A lifelong praline devotee, I’d never seen a white version until longtime customers and friends Diane and John B. Connally III introduced me to Ginny Marye Sharman. I lamented that I’d been searching in vain for a great, new, party-worthy praline, when Ginny said, “I have the one for you. It’s my daddy’s.” She sent me the recipe with the following note, “Chubby Marye, my daddy, was from Alexandria, Louisiana, and loved to cook! He always made his white pralines on cold winter evenings. I learned to make them watching him. It’s a family tradition that he learned from his mother, Mama Dee.” I tried it immediately. Not only was it the easiest praline recipe I’ve ever encountered, it was also one of the tastiest. My mother’s recipe, for example, demands intensive beating with a wooden spoon. Ginny’s recipe takes a beating, but for only half the time. Chubby’s pralines make a fine finale for any party; or wrap them up in waxed paper, seal with an embossed sticker, pile them in a decorative bowl, and hand them out at the end of the evening as favors. (Pictured on page 164, top tray.)

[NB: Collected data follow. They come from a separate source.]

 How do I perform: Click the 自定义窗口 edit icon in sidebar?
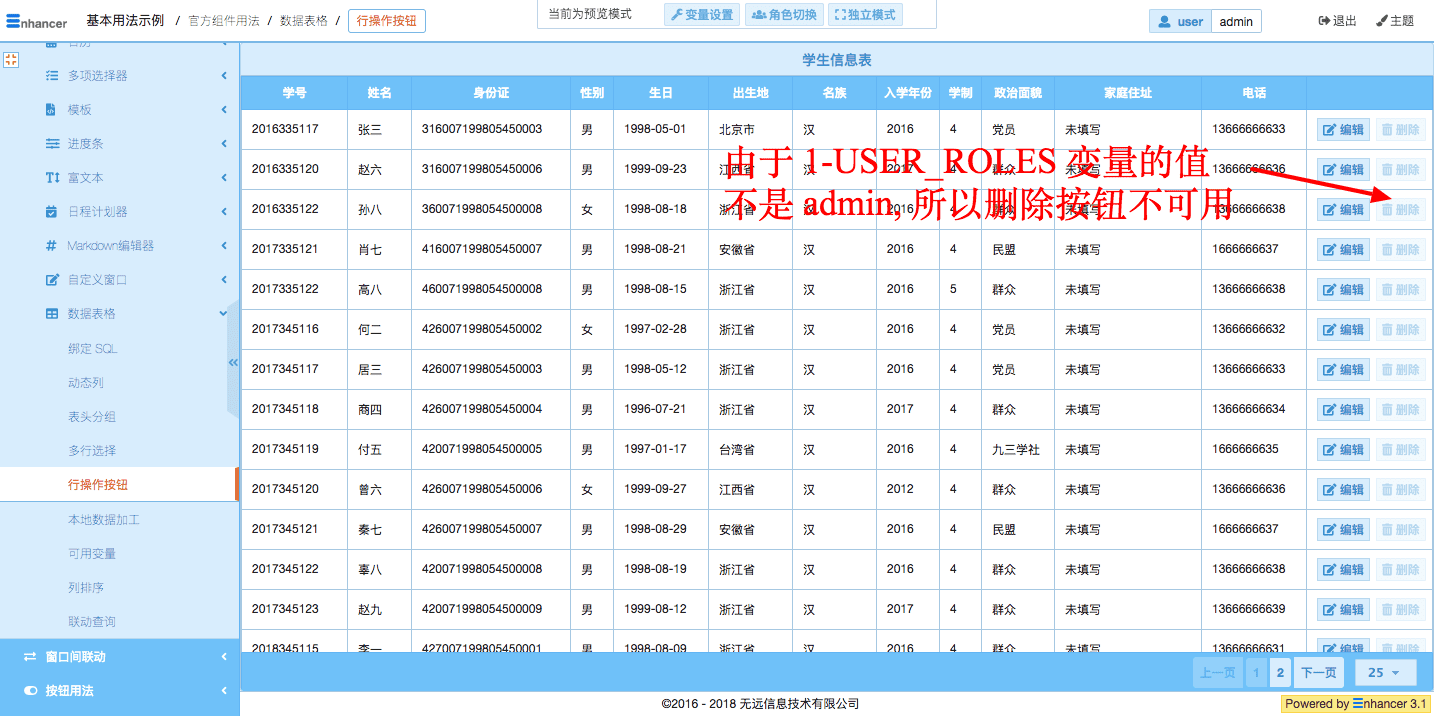52,280
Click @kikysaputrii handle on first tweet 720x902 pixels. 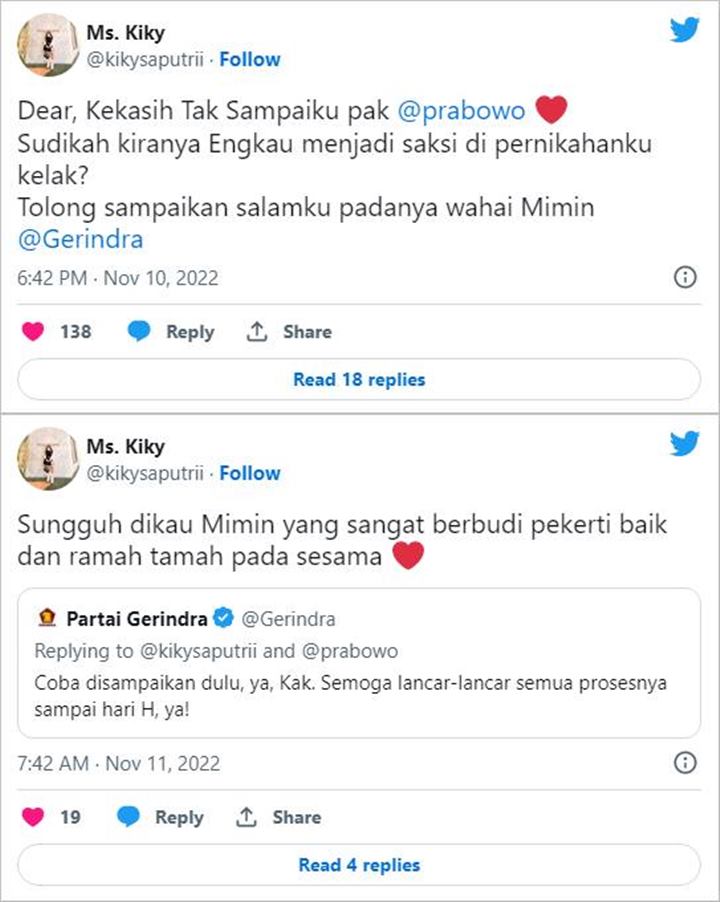(x=144, y=59)
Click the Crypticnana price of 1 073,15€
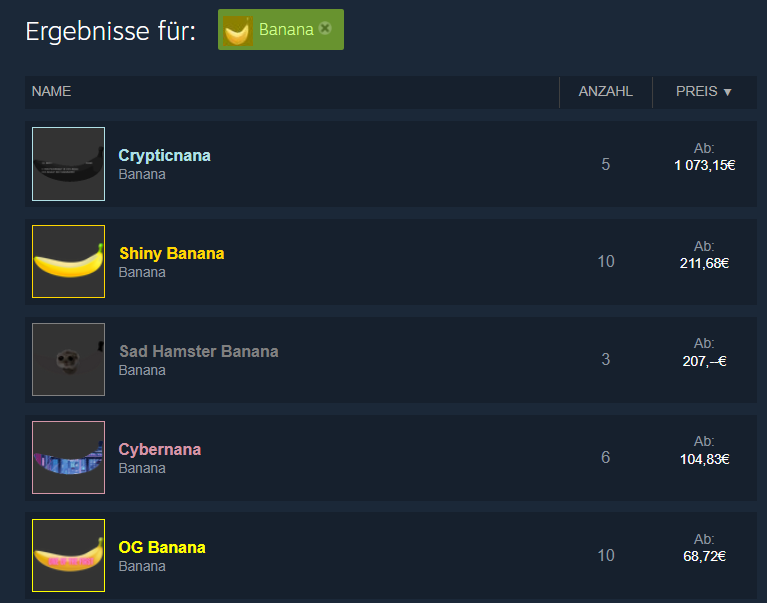The height and width of the screenshot is (603, 767). pyautogui.click(x=704, y=165)

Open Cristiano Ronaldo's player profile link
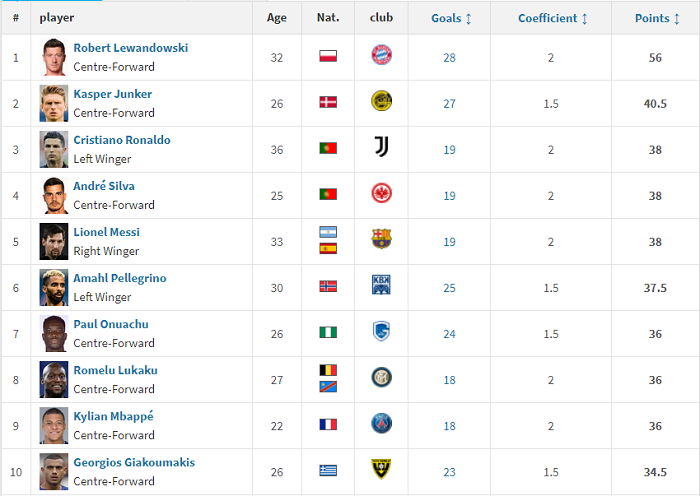pyautogui.click(x=121, y=140)
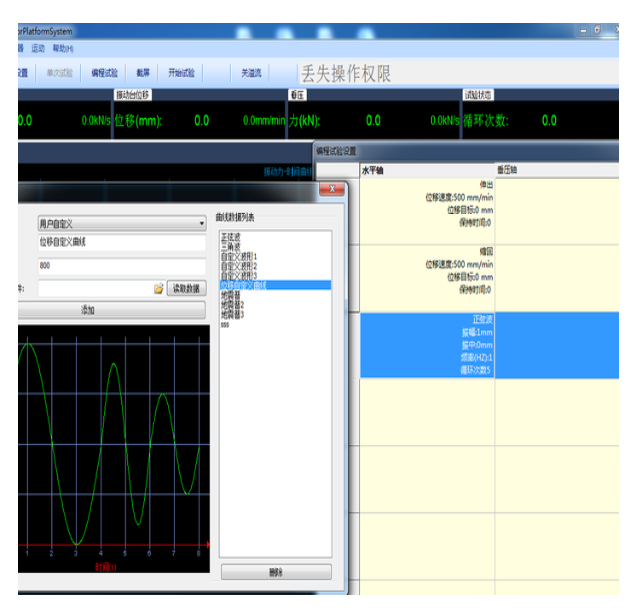Choose 自定义波形1 from the curve list
This screenshot has height=610, width=640.
click(239, 257)
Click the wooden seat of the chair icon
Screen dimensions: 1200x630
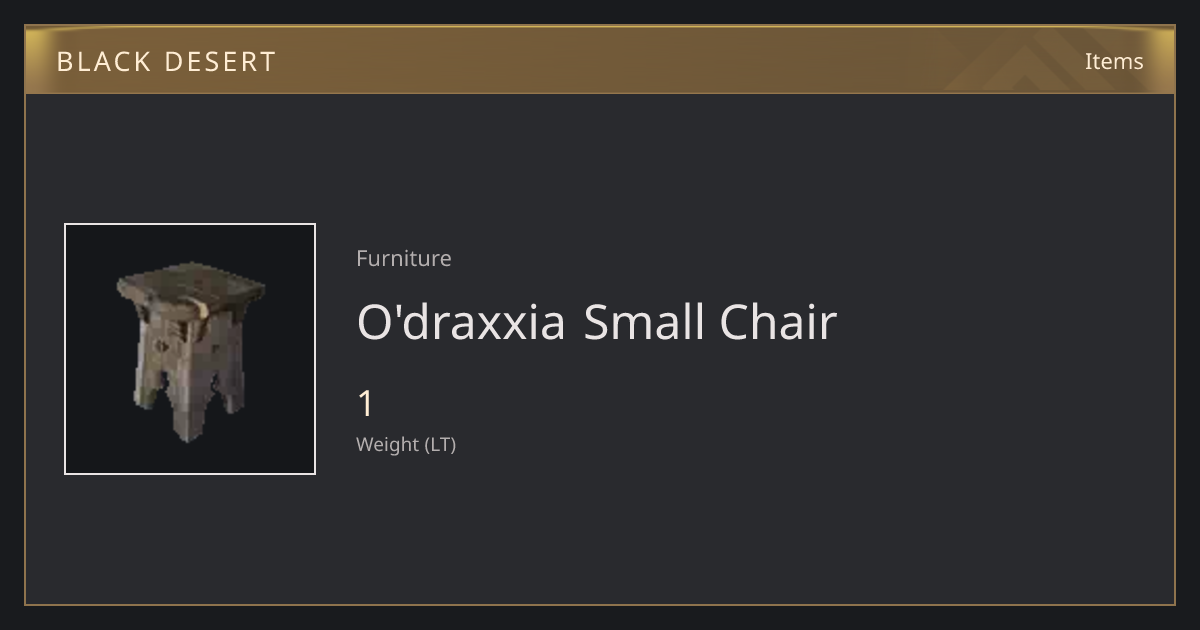tap(191, 290)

Pequeño Chocolate-Pecan Tartlets

I make batches of these in mini muffin pans, wrap them well, freeze them, and keep them on hand for last-minute parties. What a relief it is to have a dessert ready and waiting for an impromptu dinner. The only problem: I know where they are, and sometimes, especially late at night, I can’t resist unwrapping a few and eating them. (Yup, they’re pretty good frozen.) Before long, my party stash has dissipated, and I have to make some more. (Pictured on page 164, center tray.)